Sources of coenzyme Q include: fish, organ meats (like liver, heart, or kidney), and the germ portion of whole grains.
For serving size for specific foods see the Nutrient Rating Chart.
This fascinating nutrient could not be more important to our health, especially the health of our heart and blood vessels. Its chemical structure was discovered in 1957, and since that time, nearly 5,000 research studies on coenzyme Q have been published.
In many living creatures, the same chemical pathways that make vitamin E, vitamin K, and folic acid also make coenzyme Q. While the human body cannot make these other vitamins, it appears that it can make coenzyme Q (using metabolic pathways called the skikimate and chorismate pathways).
Coenzyme Q is also called ubiquinone, and is often designated as coenzyme Q10. This number "10" following its name refers to a specific part of its chemical structure (called its isoprene tail).
Coenzyme Q lies at the heart of our cells' energy producing process. Special organelles (tiny organs) inside our cells, called mitochondria, take fat and other substances and convert them into usable energy. This process always requires coenzyme Q. In some cells, like heart cells, this energy conversion process can be the difference between life and death — and so can the activity of coenzyme Q.
Coenzyme Q is a well-established antioxidant used by the body to protect cells from oxygen damage. The exact mechanism for this protective effect is not clear. Nevertheless, up to 95% less damage to cell membranes has been demonstrated following supplementation with coenzyme Q.
The antioxidant protection that can be supplied by coenzyme Q has prompted clinicians to use this nutrient in a wide variety of heart-related conditions in which the heart muscle needs special protection from oxygen damage. These conditions include arrhythmia, angina, heart attack, mitral valve prolapse, high blood pressure, coronary artery disease, atherosclerosis, and congestive heart failure.
Deficiency symptoms for coenzyme Q are not well-studied. However, deficiency of this nutrient has been clearly associated with a variety of heart problems including arrhythmia, angina, and high blood pressure. Problems in regulating blood sugar have also been linked to coenzyme Q deficiency, as have problems with the gingiva(the medical term for the gum), and stomach ulcers.

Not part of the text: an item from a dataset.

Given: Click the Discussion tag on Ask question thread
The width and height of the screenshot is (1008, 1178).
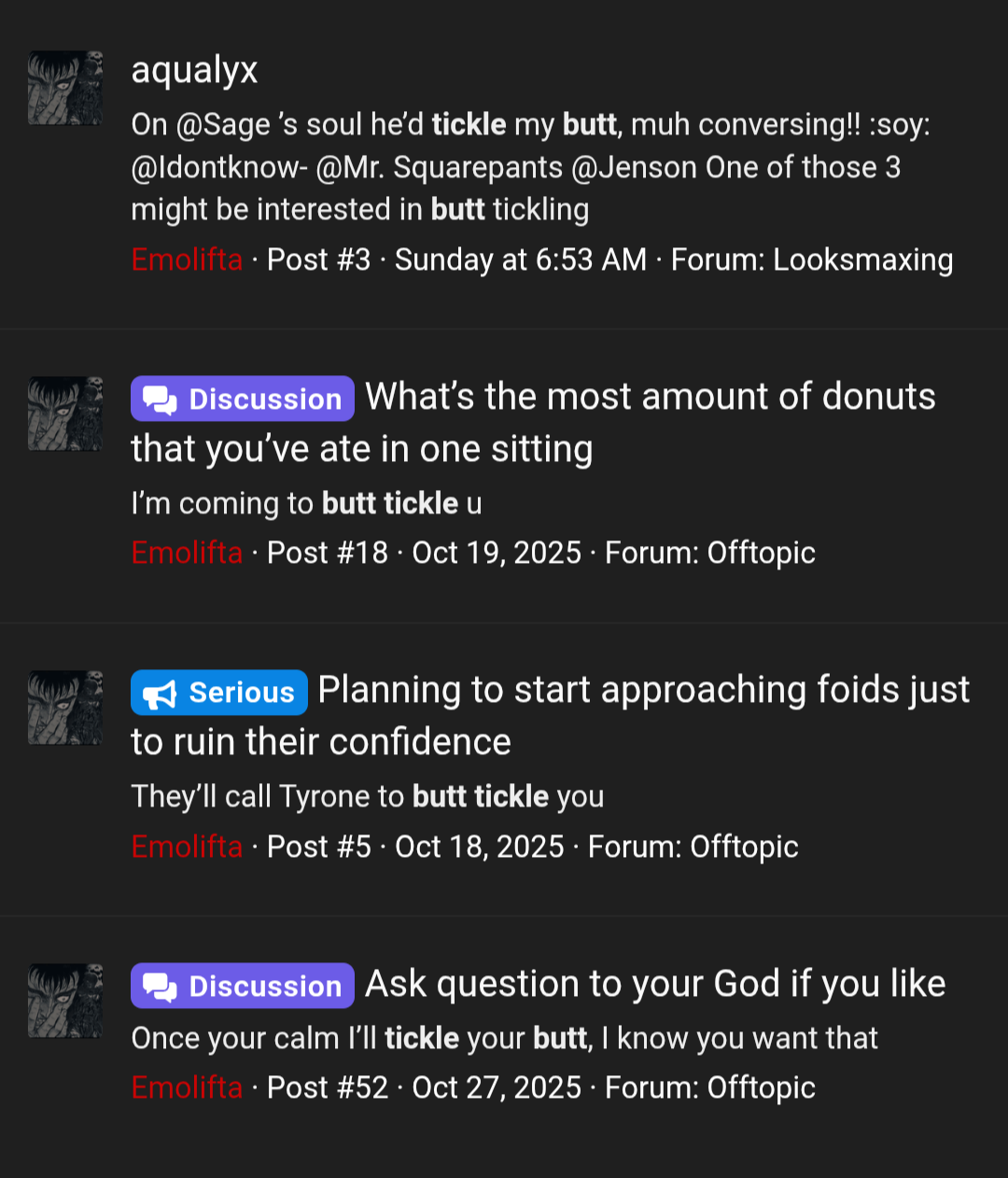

Like deficiency symptoms, toxicity symptoms for coenzyme Q are inadequately researched. In a study of 5,143 patients taking 30 milligrams of coenzyme Q per day, less than 1% of all patients complained of stomach discomfort, nausea, diarrhea, or appetite problems as a result of the supplementation.
Some textbooks list 800-1,000 milligrams per day as the possible starting point for toxicity, but this starting point has yet to be carefully tested in clinical studies. From food sources alone, it would be impossible to obtain these hundred-milligram level doses.
There is no research available about the impact of cooking, storage or processing on this nutrient.
A wide variety of heart-related problems increase risk of coenzyme Q deficiency. These problems include arrhythmia, angina, heart attack, mitral valve prolapse, high blood pressure, coronary artery disease, atherosclerosis, and congestive heart failure. Problems with the gums (gingiva) and stomach ulcers can also signal deficiency of this nutrient.
Coenzyme Q plays a critical role in maintaining our supply of vitamin E. When vitamin E gets "used up" in the performance of its duty as an antioxidant protector of our cell membranes, coenzyme Q can "recharge" it, and restore its antioxidant capability.
Food concentrations of coenzyme Q are not well documented. In general, however, coenzyme Q is available from three basic types of foods: (1) fish; (2) organ meats, including liver, kidney and heart; and (3) the germs of whole grains.
The most concentrated sources of coenzyme Q — like heart or kidney — contain about 2-3 milligrams of coenzyme Q per ounce of heart or kidney. The germs of grains, while containing less coenzyme Q per ounce, also contain vitamin E in amounts of 5-10 IU per ounce, and this vitamin E works together with coenzyme Q in the body.
There are currently no public health recommendations for coenzyme Q.